Les indigènes nous reçoivent bien. Ce n’est pas sincère : ils cèdent à la nécessité… Combien de temps leur faudra-t-il pour avoir les sentiments qu’ils simulent ? peut-être ne les auront-ils jamais. S’ils les ont un jour, ce sera le jour qu’ils deviendront chrétiens… Sauront-ils séparer entre les soldats et les prêtres, voir en nous des serviteurs de Dieu, ministres de paix et de charité, frères universels ? Je ne sais… Si je fais mon devoir, Jésus répandra d’abondantes grâces, et ils comprendront.
Au même,
13 décembre 1905.
« Une chose est à craindre : c’est que l’islamisme soit le premier à gagner à la soumission des Touareg à la France. Grâce à Dieu, Hoggar et Taitoq ne sont guère musulmans que de nom ; leur ignorance est aussi grande en religion qu’en tout, et leur indifférence est grande aussi. Mais voici que ce pays, autrefois peu sûr, d’accès difficile, est devenu plein de sécurité pour les voyageurs et commerçants ; aussi les commerçants de Tidikelt vont-ils affluer de plus en plus, y vendant des cotonnades et des dattes, y achetant chameaux, moutons, etc… Ces commerçants sont presque tous des marabouts, des hommes appartenant à une tribu maraboutique du Tidikelt, les Ahl Azzi ; avec eux, entrera nécessairement un renouveau de ferveur musulmane : tous ces gens à chapelets, faisant très ostensiblement prières et jeûnes et disant bien haut qu’ils sont marabouts pour se faire mieux recevoir, auront une mauvaise influence. Ils pillent d’ailleurs les Touareg et leur vendent les marchandises un prix exorbitant. Combien il serait désirable que de bons chrétiens, ou au moins de braves gens non musulmans, fissent ce commerce et prissent cette place ! ce serait bien facile. Mais où sont ces âmes ?… Vendre de la cretonne et de la cotonnade bleue, à des prix raisonnables, voilà un moyen bien simple de faire venir tout le monde à soi, de trouver toutes les portes ouvertes, de rompre toutes les glaces… Qu’avec cela, celui qui vend soit une bonne âme, la bonne impression sera faite, on aura des amis dans tout le pays, et ce sera le commencement…
« Si, à défaut de mieux, vous pouviez trouver quelques bonnes âmes prêtes à faire ce commerce, se dévouant obscurément pour l’amour de Dieu, quel grand bien !… D’honnêtes petits commerçants français seraient accueillis avec bonheur par les autorités qui rougissent de leurs compatriotes établis dans le Sud ; aucun Français ne vient s’établir aux oasis, si ce n’est pour être marchand d’alcool ; c’est une honte.

* [Tâche 1]:
Répondez s'il vous plaît à ces questions sur le texte à lire :
(a) Quelle date figure sous les mots « Au même » ?
(b) À quelle tribu maraboutique du Tidikelt appartiennent presque tous les commerçants évoqués ?
(c) Selon le texte, pour quelle seule activité un Français vient-il s'établir aux oasis ?
* [Tâche 2]: Extrayez du texte à lire, sans rien y changer, le passage qui va de « Les indigènes nous » à « et ils comprendront. ».
Les lignes qui viennent ensuite n'ont aucun lien avec le texte à lire.

* [Contenu des données]:
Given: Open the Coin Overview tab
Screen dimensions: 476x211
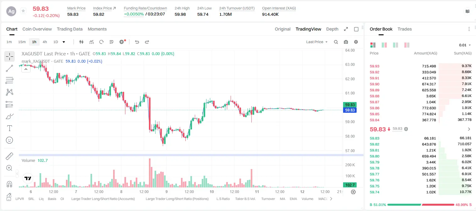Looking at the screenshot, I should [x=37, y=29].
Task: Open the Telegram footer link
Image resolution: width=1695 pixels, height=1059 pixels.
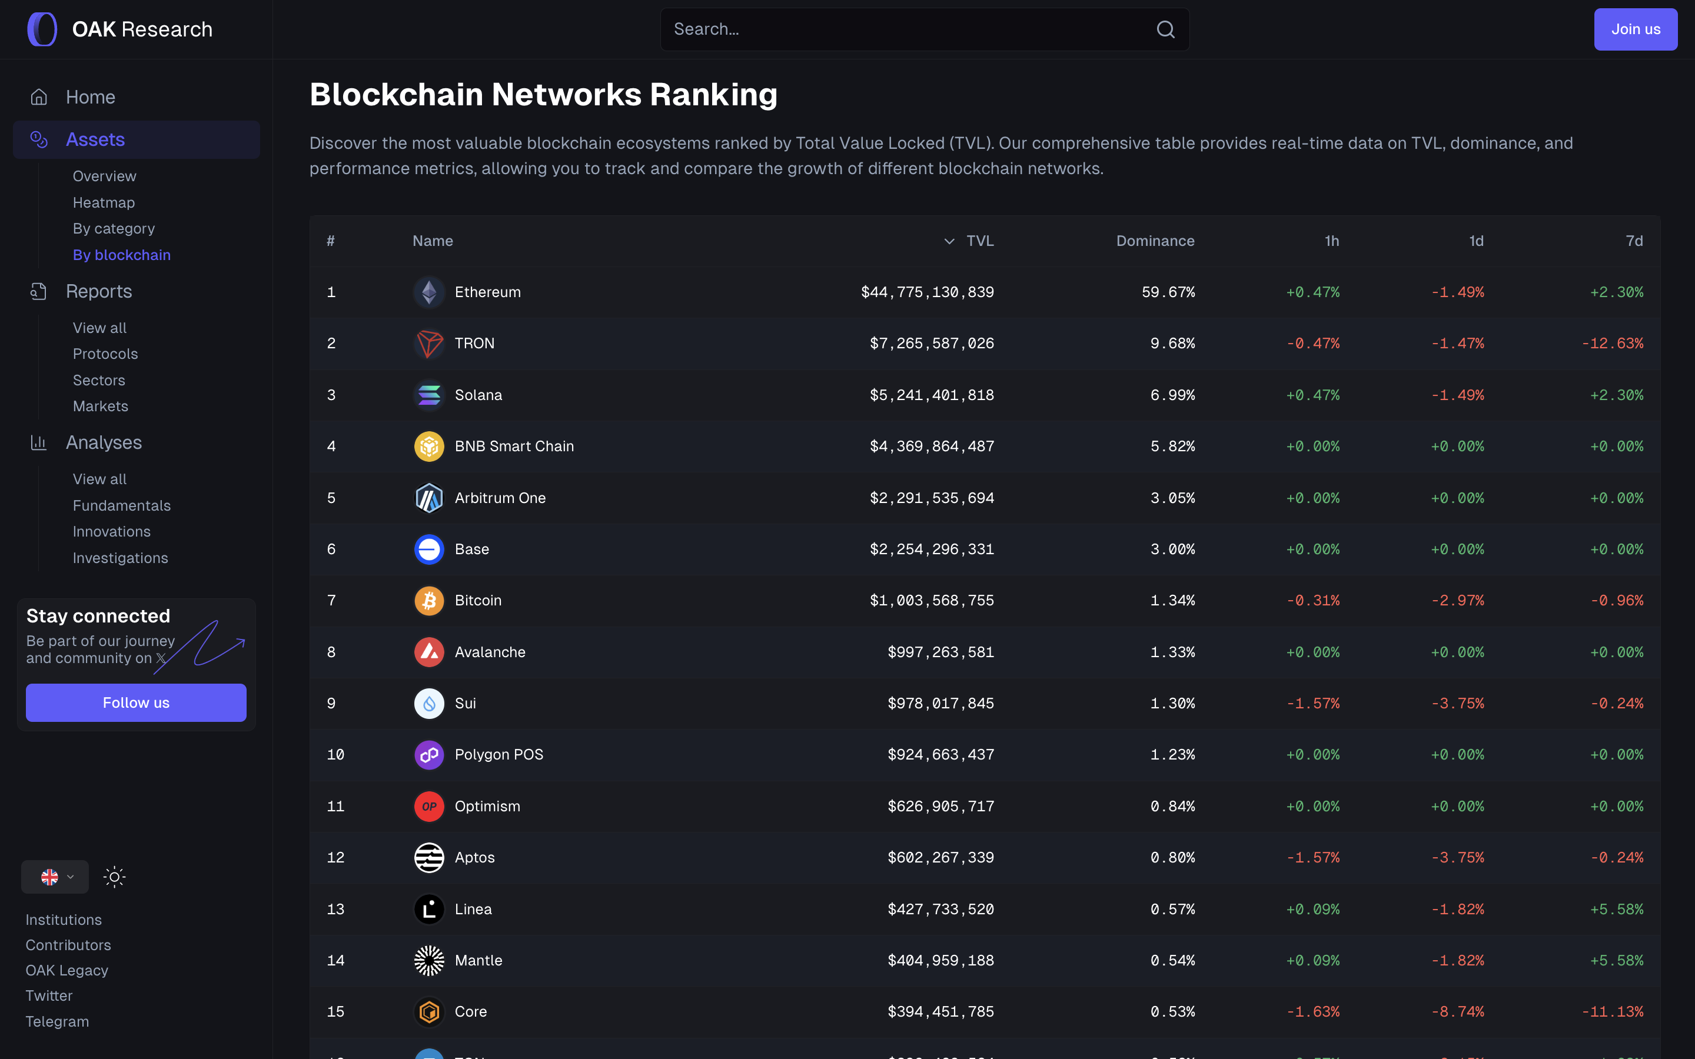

* [Bonne réponse 1]:
(a) Le 13 décembre 1905.
(b) Aux Ahl Azzi.
(c) Pour être marchand d'alcool.

* [Bonne réponse 2]:
Les indigènes nous reçoivent bien. Ce n’est pas sincère : ils cèdent à la nécessité… Combien de temps leur faudra-t-il pour avoir les sentiments qu’ils simulent ? peut-être ne les auront-ils jamais. S’ils les ont un jour, ce sera le jour qu’ils deviendront chrétiens… Sauront-ils séparer entre les soldats et les prêtres, voir en nous des serviteurs de Dieu, ministres de paix et de charité, frères universels ? Je ne sais… Si je fais mon devoir, Jésus répandra d’abondantes grâces, et ils comprendront.